Il combattimento spirituale

Il combattimento spirituale è un argomento trattato da Paolo nelle lettere a Timoteo. Un breve sguardo a questi passi potrebbe essere istruttivo ed incoraggiante per il “nostro” buon combattimento.

“Ti affido questo incarico, Timoteo, figlio mio, in armonia con le profezie che sono state in precedenza fatte a tuo riguardo, perché tu combatta in virtù di esse la buona battaglia, conservando la fede e una buona coscienza, alla quale alcuni hanno rinunziato, e così hanno fatto naufragio quanto alla fede” (1Timoteo 1:18-19).

Timoteo, giovane aiutante di Paolo, stava fronteggiando una situazione molto difficile a Efeso. Paolo sapeva che Timoteo sarebbe stato in grado di gestire la situazione, ma che avrebbe avuto bisogno di incoraggiamento ed aiuto spirituale. Paolo quindi agisce come un allenatore che prepara un giovane pugile per l’incontro dandogli alcune istruzioni utili.

Sebbene Timoteo avesse potuto agire con l’autorità conferitagli dall’apostolo, nello svolgere questo servizio avrebbe dovuto sostenere un combattimento. La vita e il servizio cristiano non sono un parco giochi ma un campo di battaglia. Per avere la meglio in questo conflitto, Timoteo avrebbe dovuto “conservare la fede”. In questo passo la fede è intesa come la dottrina cristiana, ovvero ciò che Dio ha rivelato e abbiamo ricevuto con certezza, cioè la verità.

Consegne di lavoro:
a. Nel brano sul combattimento spirituale, in quale città Timoteo stava affrontando una situazione molto difficile?
b. Ripeti alla lettera il brano sul combattimento spirituale, tutto ciò che va da "Sebbene Timoteo avesse" fino a "cioè la verità.".
c. Prosegui il brano sul combattimento spirituale a partire dalla sua ultima frase.

Voci mostrate:
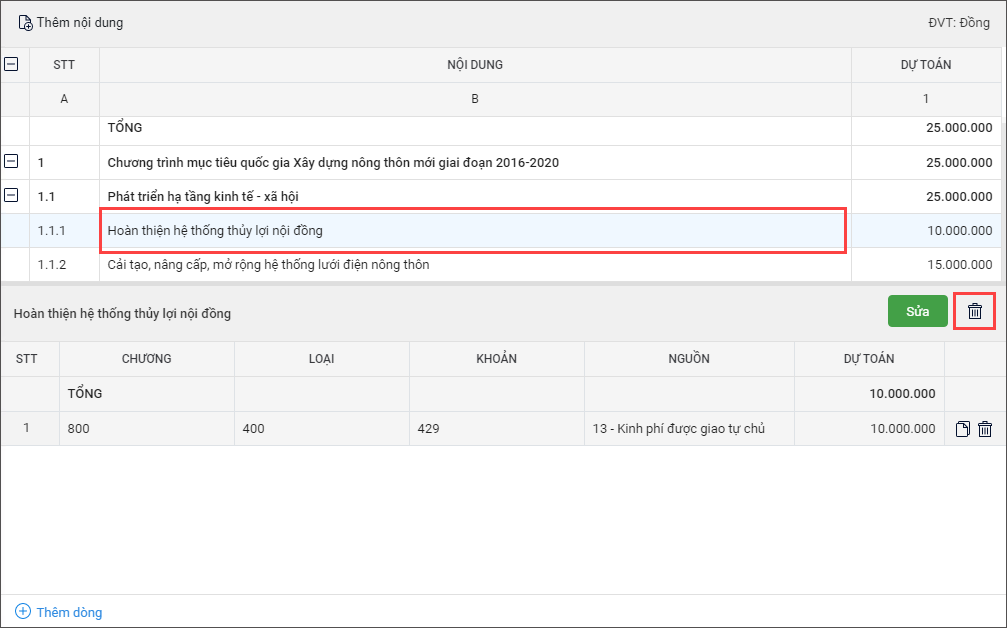Delete the selected content with the trash icon beside Sửa
This screenshot has height=628, width=1007.
coord(975,311)
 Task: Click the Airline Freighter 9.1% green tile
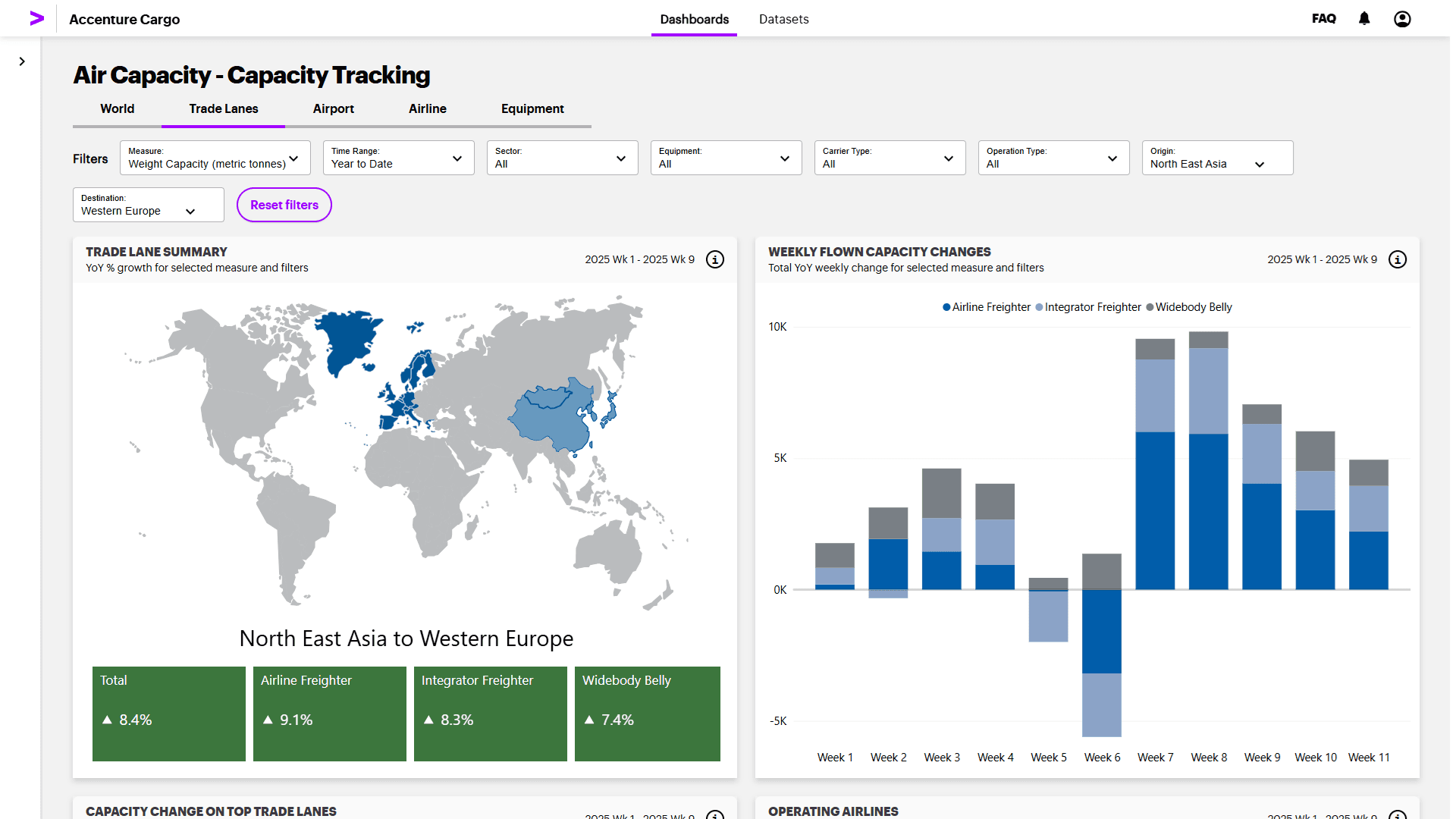[329, 713]
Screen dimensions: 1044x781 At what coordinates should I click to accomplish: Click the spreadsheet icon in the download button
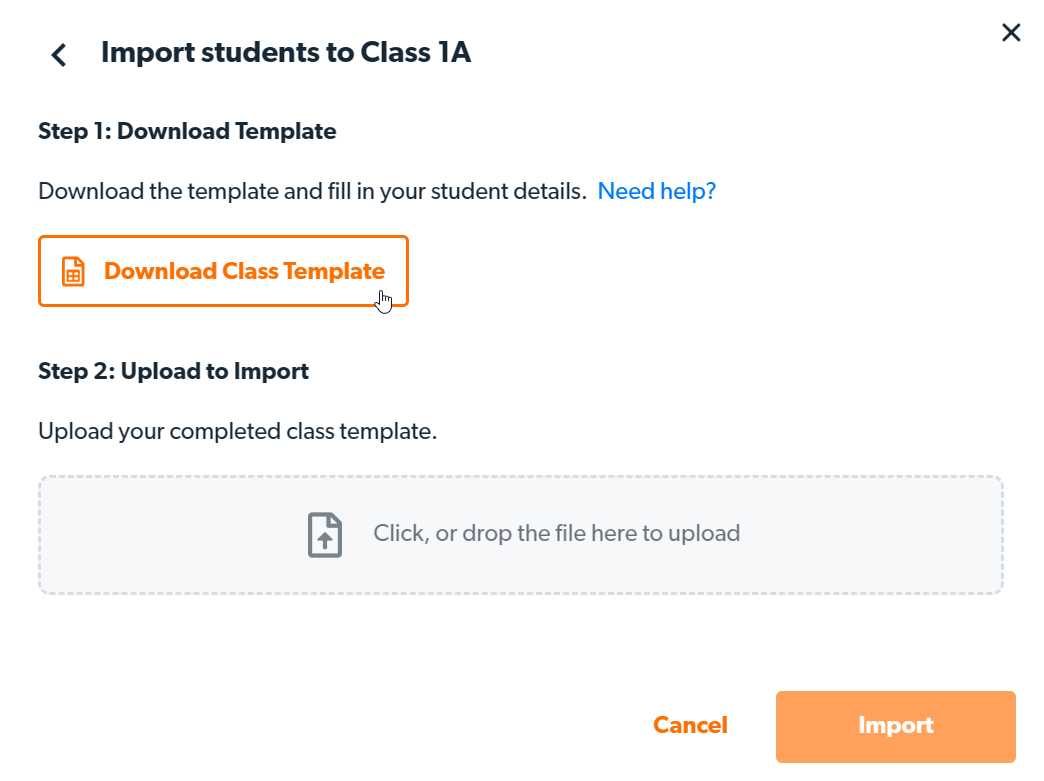73,272
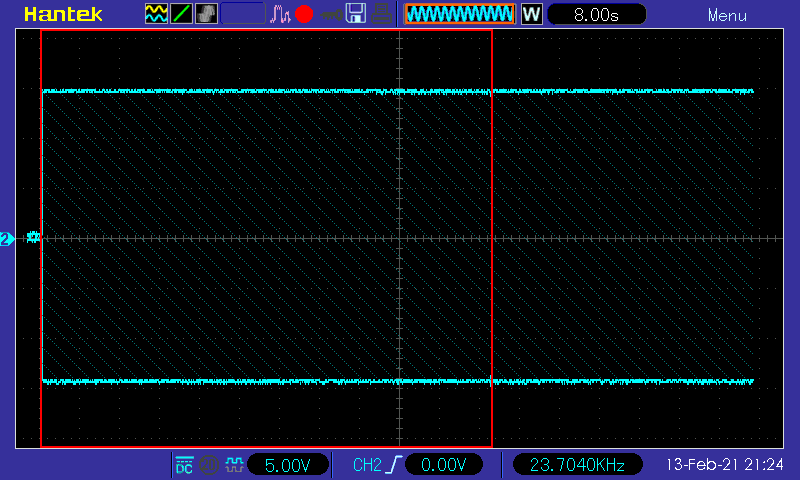The image size is (800, 480).
Task: Click the red record circle
Action: (304, 14)
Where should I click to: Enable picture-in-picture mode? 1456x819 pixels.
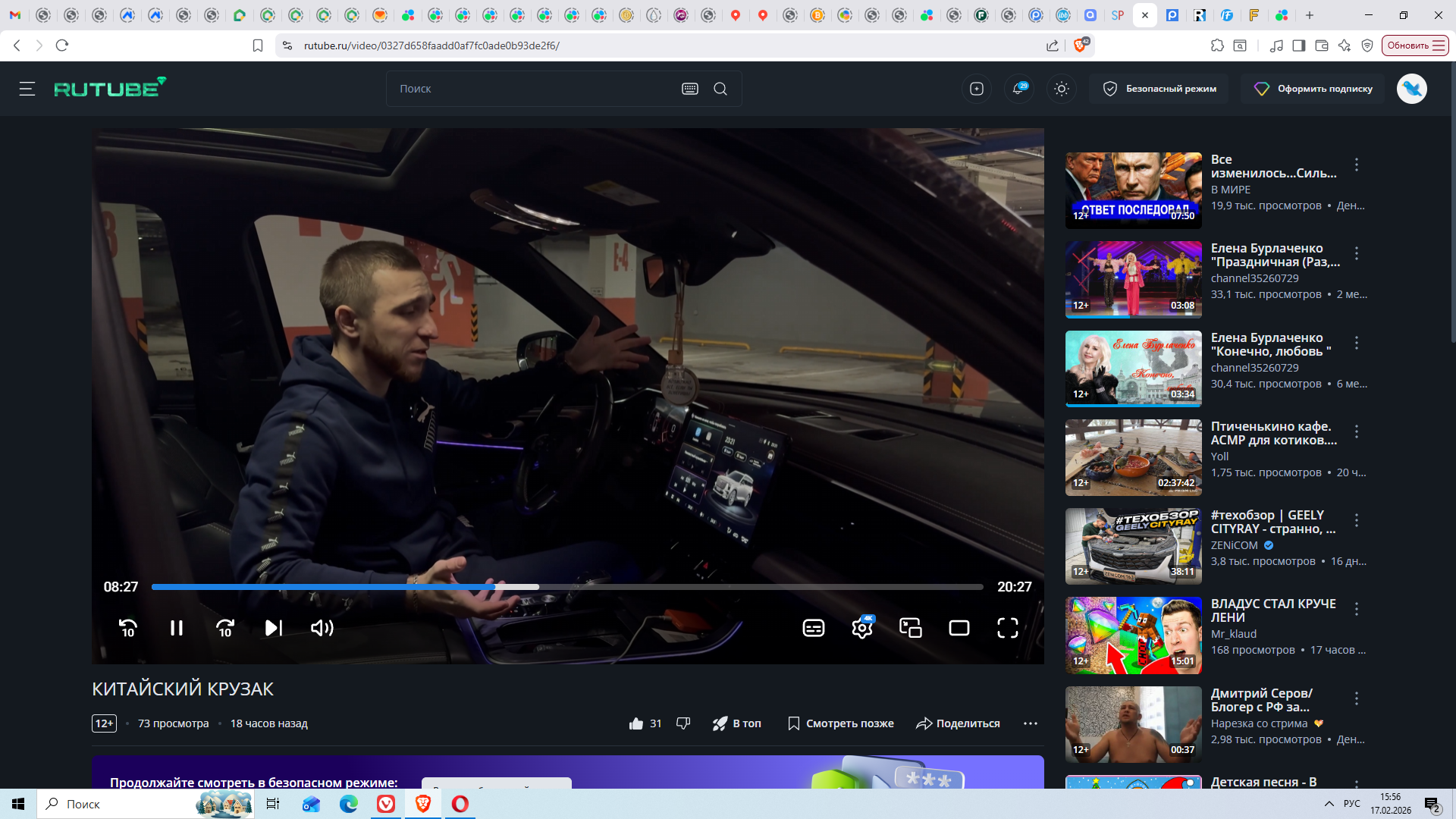click(x=911, y=628)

Soluzioni:
a. A Efeso.

b.
Sebbene Timoteo avesse potuto agire con l’autorità conferitagli dall’apostolo, nello svolgere questo servizio avrebbe dovuto sostenere un combattimento. La vita e il servizio cristiano non sono un parco giochi ma un campo di battaglia. Per avere la meglio in questo conflitto, Timoteo avrebbe dovuto “conservare la fede”. In questo passo la fede è intesa come la dottrina cristiana, ovvero ciò che Dio ha rivelato e abbiamo ricevuto con certezza, cioè la verità.

c.
Non è comunque sufficiente perseguire la giusta dottrina, il cristiano dovrebbe infatti vivere in modo corretto (“fede e una buona coscienza”, la parola “coscienza” la troviamo menzionata molte volte nelle lettere di Paolo a Timoteo e Tito: vedere 1 Timoteo 1:5, 19; 3:9; 4:2; 2 Timoteo 1:3; Tito 1:15). In pratica, per un credente, è possibile rispettare la dottrina ma allo stesso tempo vivere con un peccato nascosto e non confessato e sicuramente questa è la strada per un naufragio spirituale. Una “buona coscienza” diventa una “coscienza contaminata” ed infine può diventare una “coscienza marchiata” (1Timoteo 4:2) priva di ogni sensibilità spirituale. Come è possibile mantenere la nostra coscienza pura? Lasciamoci formare dalla Parola di Dio, ogni volta che troviamo un insegnamento nella Scrittura dobbiamo seguirlo con semplicità ed obbedienza. Ogni volta che, deliberatamente rendiamo insensibile la nostra coscienza, anche il nostro cuore si indurisce e con il passare del tempo viene persa la capacità di distinguere il bene dal male.

“Ma tu, uomo di Dio, fuggi queste cose, e ricerca la giustizia, la pietà, la fede, l’amore, la costanza e la mansuetudine. Combatti il buon combattimento della fede” (1Timoteo 6:11-12).

Quanto è incoraggiante che Paolo chiami questo giovane servitore “uomo di Dio!”, nel Nuovo Testamento questa espressione la troviamo solo nell’epistola a Timoteo. Qui è riferita specificatamente a Timoteo stesso; in 2 Timoteo 3:17 si applica a tutti coloro che conducono una vita cristiana in completa obbedienza alla Parola di Dio.

L’apostolo ha tre esortazioni per Timoteo: fuggire, ricercare e combattere.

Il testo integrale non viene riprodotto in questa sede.